#### Exercise goal
Repeat the listing from its first line through the line that holds "Image resolution: width=1052", inclusive, and leave the pictures out.

#### Raw data
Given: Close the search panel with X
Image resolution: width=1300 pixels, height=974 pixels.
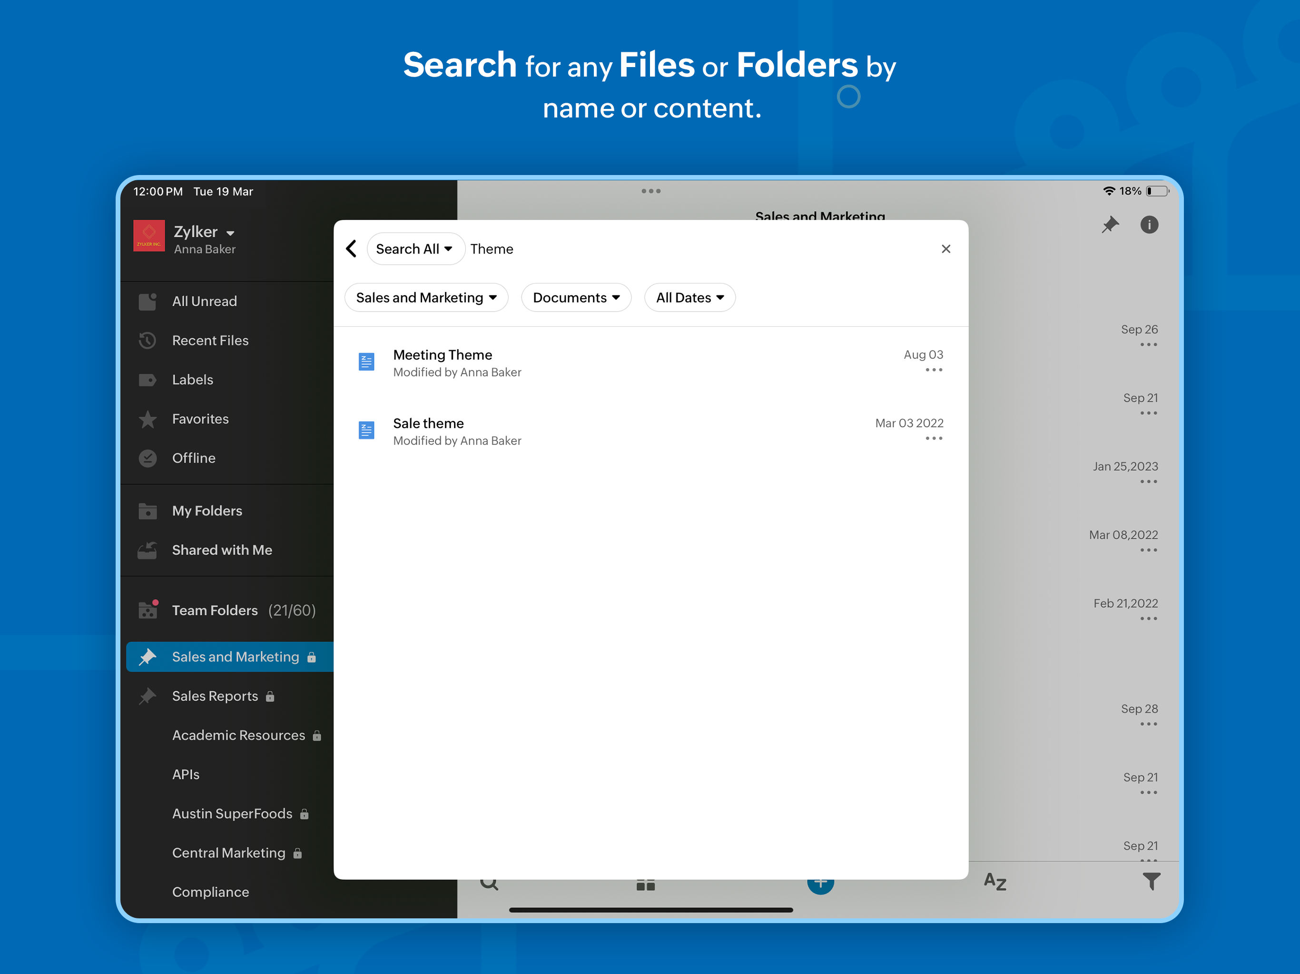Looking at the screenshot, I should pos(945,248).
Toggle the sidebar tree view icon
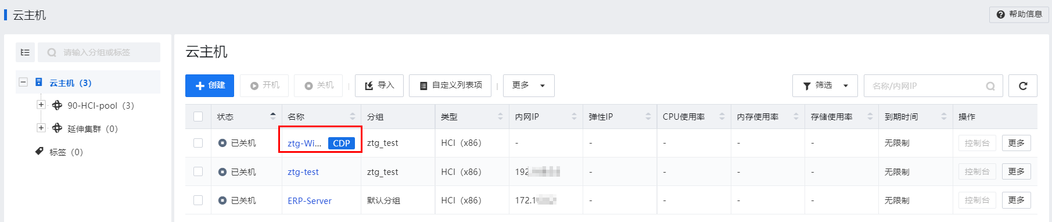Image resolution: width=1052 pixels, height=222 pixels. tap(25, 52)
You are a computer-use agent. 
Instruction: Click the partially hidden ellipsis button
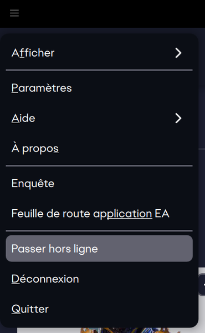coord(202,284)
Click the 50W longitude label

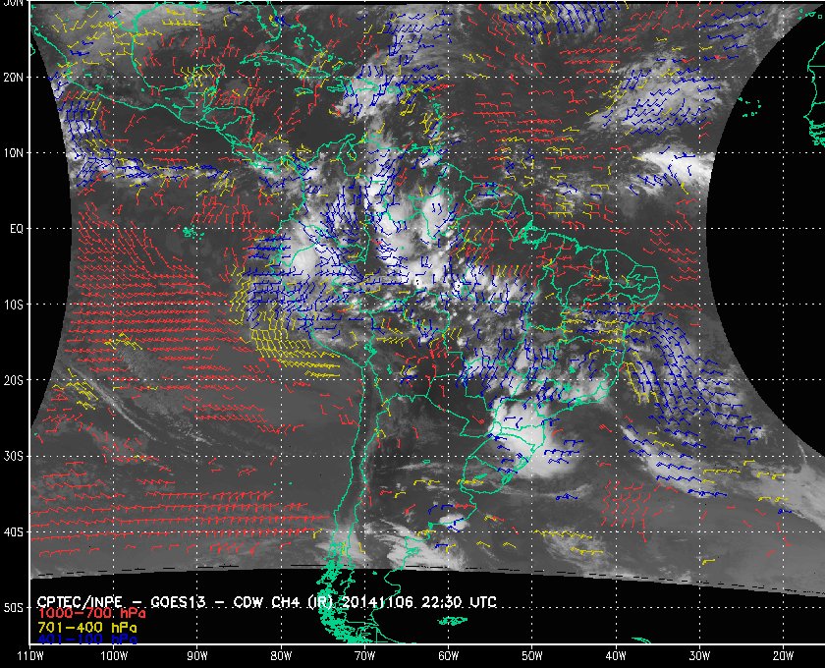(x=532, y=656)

#### Expected answer
Given: Close the search panel with X
Image resolution: width=1300 pixels, height=974 pixels.
Looking at the screenshot, I should pos(945,248).
Toggle the sidebar tree view icon
Image resolution: width=1052 pixels, height=222 pixels. tap(25, 52)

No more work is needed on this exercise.